There was an explosion of rage among the School’s alumni and many of them sought Chafee’s dismissal.  Among those urging Chafee’s dismissal was John Henry Wigmore, the distinguished dean of the Northwestern University Law School.  The Harvard Overseers Committee conducted a hearing at the Boston Harvard Club and voted 6-5 to retain Chafee.

Also in October, Senator Miles Poindexter of Washington (a sometime prosecutor from Spokane) led a charge against the Attorney General.  He drafted a resolution (or was it “an hysterical yowl”?) that passed the Senate without a dissenting vote; it demanded that the Attorney General inform the Senate whether he had yet begun legal proceedings against those who preached anarchy and sedition, advised defiance of the law, and advocated destruction of property and whether he had yet begun to arrest and deport aliens who had performed those misdeeds.  Palmer later correctly affirmed that he was not only berated by the Senate, but “shouted at from every editorial sanctum in America from sea to sea.”

Thus motivated, Palmer made a deal with the Secretary of Labor, William Wilson: the Justice Department would identify 4,000 members of the Union of Russian Workers; the Department of Labor would issue warrants for their arrest; Justice would round them up; and Labor would deport them.  The Union was targeted because its members were all immigrants and its manifesto stated its aim to teach the working class to abolish government.  Membership was therefore deemed grounds for deportation.

On November 7, came the sweep by Justice of the meeting places of the Union in twelve cities.  Federal officers were assisted by local officers and patriotic volunteers deputized for the purpose.  Everyone within or near the designated meeting places was arrested or taken into custody for questioning, and many were beaten by the police.  Homes were invaded and searched without warrants.  650 people were arrested in New York, although warrants had been issued for only 27.  People were taken into custody because they roomed with a member of the Union.  To the frustration of the police, many of those taken into custody insisted on speaking to their attorneys before interrogation and then refused to discuss their political beliefs or associations.  Most were released, but many were beaten in the hope of coercing a confession, and many remained in custody for months without a hearing.

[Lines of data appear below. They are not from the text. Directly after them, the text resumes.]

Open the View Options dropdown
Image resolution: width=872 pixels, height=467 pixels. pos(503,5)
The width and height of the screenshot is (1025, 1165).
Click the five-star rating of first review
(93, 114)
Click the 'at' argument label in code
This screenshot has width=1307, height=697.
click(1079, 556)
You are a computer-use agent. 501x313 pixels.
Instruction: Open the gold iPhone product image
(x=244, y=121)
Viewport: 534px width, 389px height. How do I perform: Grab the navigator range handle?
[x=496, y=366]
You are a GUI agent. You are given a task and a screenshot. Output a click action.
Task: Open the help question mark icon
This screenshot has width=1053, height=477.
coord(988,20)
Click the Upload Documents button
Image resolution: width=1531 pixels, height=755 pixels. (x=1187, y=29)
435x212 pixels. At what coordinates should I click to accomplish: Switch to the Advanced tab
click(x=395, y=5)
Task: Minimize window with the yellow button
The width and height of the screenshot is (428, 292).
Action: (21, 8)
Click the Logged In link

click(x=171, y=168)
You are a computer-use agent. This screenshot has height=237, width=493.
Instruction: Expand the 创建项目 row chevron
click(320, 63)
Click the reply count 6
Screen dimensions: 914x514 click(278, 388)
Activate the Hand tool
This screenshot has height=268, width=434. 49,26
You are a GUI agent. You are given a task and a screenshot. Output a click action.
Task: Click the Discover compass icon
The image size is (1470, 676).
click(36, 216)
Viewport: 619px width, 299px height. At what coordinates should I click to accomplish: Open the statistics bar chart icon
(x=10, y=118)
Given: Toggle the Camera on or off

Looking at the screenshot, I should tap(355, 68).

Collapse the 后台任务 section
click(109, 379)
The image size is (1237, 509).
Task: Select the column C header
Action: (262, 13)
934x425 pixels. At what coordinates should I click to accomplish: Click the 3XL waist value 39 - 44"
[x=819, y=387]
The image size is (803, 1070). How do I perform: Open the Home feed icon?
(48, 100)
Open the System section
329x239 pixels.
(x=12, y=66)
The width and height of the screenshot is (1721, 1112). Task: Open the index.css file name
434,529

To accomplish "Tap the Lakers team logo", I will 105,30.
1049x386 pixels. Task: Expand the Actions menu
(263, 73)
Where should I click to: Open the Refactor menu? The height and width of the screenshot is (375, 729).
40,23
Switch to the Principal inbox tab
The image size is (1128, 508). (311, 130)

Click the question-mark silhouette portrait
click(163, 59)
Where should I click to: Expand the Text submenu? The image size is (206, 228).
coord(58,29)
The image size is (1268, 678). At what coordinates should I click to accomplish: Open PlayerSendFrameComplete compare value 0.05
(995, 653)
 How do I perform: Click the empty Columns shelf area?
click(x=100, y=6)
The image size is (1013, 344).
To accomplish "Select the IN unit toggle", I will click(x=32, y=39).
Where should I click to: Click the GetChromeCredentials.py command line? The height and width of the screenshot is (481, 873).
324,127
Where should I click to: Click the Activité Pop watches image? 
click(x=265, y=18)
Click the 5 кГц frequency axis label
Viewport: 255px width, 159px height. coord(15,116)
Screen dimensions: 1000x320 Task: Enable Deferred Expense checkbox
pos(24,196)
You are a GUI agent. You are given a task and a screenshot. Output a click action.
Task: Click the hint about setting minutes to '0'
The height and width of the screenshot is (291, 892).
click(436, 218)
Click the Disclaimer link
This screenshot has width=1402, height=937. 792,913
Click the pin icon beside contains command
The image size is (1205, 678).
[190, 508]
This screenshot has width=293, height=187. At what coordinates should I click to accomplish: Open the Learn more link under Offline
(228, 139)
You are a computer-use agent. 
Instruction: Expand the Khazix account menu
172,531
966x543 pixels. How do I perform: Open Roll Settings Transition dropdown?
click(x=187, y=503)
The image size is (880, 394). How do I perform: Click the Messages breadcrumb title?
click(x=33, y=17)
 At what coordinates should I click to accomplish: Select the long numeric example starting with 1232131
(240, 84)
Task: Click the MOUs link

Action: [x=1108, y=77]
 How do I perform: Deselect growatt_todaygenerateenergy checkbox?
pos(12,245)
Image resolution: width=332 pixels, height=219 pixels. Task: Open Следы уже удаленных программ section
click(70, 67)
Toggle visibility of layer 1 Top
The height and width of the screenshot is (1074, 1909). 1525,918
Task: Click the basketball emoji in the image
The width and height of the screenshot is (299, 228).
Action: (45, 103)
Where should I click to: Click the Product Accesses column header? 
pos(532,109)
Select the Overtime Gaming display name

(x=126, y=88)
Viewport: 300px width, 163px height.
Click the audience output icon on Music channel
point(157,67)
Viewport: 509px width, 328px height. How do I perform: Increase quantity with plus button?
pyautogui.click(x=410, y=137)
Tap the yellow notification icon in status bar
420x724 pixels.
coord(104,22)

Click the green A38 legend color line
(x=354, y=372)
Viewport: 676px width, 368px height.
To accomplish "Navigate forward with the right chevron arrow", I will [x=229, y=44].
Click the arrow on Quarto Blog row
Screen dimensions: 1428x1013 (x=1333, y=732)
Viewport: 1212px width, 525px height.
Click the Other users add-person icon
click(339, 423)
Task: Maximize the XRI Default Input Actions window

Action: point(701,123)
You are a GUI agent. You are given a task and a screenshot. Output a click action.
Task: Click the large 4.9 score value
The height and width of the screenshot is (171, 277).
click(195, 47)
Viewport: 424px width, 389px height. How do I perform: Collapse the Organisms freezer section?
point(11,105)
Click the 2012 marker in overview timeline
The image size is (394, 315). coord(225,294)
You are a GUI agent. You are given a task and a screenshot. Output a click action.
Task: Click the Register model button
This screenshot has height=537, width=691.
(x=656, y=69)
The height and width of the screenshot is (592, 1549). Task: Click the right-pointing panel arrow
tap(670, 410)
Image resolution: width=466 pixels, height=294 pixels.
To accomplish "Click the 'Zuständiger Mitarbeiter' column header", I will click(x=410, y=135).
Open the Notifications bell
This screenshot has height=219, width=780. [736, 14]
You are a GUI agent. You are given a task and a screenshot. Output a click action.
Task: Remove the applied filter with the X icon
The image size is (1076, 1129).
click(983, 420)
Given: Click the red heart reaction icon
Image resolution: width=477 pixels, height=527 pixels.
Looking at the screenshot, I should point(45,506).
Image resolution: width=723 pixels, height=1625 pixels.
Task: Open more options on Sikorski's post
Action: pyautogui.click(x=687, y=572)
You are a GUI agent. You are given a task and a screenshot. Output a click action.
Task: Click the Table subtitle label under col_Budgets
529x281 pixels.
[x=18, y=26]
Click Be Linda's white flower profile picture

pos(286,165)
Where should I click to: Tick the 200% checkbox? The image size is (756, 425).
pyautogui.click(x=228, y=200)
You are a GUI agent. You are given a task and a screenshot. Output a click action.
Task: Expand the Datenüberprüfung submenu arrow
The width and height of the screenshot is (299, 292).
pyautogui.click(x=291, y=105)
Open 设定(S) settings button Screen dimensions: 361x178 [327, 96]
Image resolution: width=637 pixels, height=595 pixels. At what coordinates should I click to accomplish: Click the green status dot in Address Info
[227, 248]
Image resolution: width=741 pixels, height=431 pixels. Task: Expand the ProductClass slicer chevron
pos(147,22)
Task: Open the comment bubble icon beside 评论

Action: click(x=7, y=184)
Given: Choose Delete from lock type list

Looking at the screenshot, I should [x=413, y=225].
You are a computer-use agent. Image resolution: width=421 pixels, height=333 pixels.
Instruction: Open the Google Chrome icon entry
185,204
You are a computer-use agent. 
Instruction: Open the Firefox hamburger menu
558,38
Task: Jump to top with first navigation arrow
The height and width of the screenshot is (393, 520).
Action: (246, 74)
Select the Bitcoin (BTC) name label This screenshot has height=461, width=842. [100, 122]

On December 21, after cursory administrative hearings in the Department of Labor, 249 were placed on a former troopship bound for Russia and named by the press as The Soviet Ark.  “Red Emma” Goldman was among them.  The popular press was ecstatic.  The New York World opined that it felt:

mingled emotions of pride and resentment [as it] watched the vessel pass out of sight.  America had risen in her might and delivered a blow that reached the very soul of the incorrigible fanatics. . . . [Those aboard were] 249 blasphemous creatures who not only rejected America’s hospitality and assailed her institutions, but also sought by a campaign of assassinations and terrorism to ruin her as a nation of free men.

It was generally assumed that all or almost all of the thousands of persons taken into custody were subversives.  Palmer was an instant national hero and a viable candidate for the Presidency.  Senators expressed pleasure with his answer to Senator Poindexter’s resolution, but there were many calls for much more of the same.  The popular press did not observe that no crime nor preparation for crime had been traced to the Russian Workers Union.  Nor did they report the fact that few members of the Union had ever read its manifesto.  It turned out that the organization served chiefly as a social club for lonely immigrants.

On Armistice Day, 1919, perhaps excited by the raid, there was more counter-revolutionary anarchy among Senator Poindexter’s constituents in Centralia, Washington.  On memorial day, 1918, there had been an attack by members of the American legion on the Centralia meeting hall of the International Workmen of the World, a radical labor group then engaged in a struggle with the lumber industry.  The hall was trashed and everyone in it beaten up.  In June 1919, there was an attack destroying the newsstand of a blind man, who among other things sold IWW publications.  He was directed to leave Centralia by a writing signed by “US soldiers, sailors and Marines.”  In November, the American Legion, over the objection of its local commander, planned its parade to go past the IWW’s new meeting hall.  Reaching that point, the parade turned into the hall.  The IWW members present defended their hall on the advice of their lawyer that they were entitled to do so.  Four Legionaires were shot and killed, including the deputy commander who led the raid.  An IWW defender who had recently returned from military duty in France killed two of the Legionaires.  He was caught, castrated and burned alive.  Eleven other IWW members caught were indicted for murder.  So was the lawyer who had advised them that they had a right to defend their hall.  The lawyer was acquitted, but five members were convicted.  They served seventeen years in prison.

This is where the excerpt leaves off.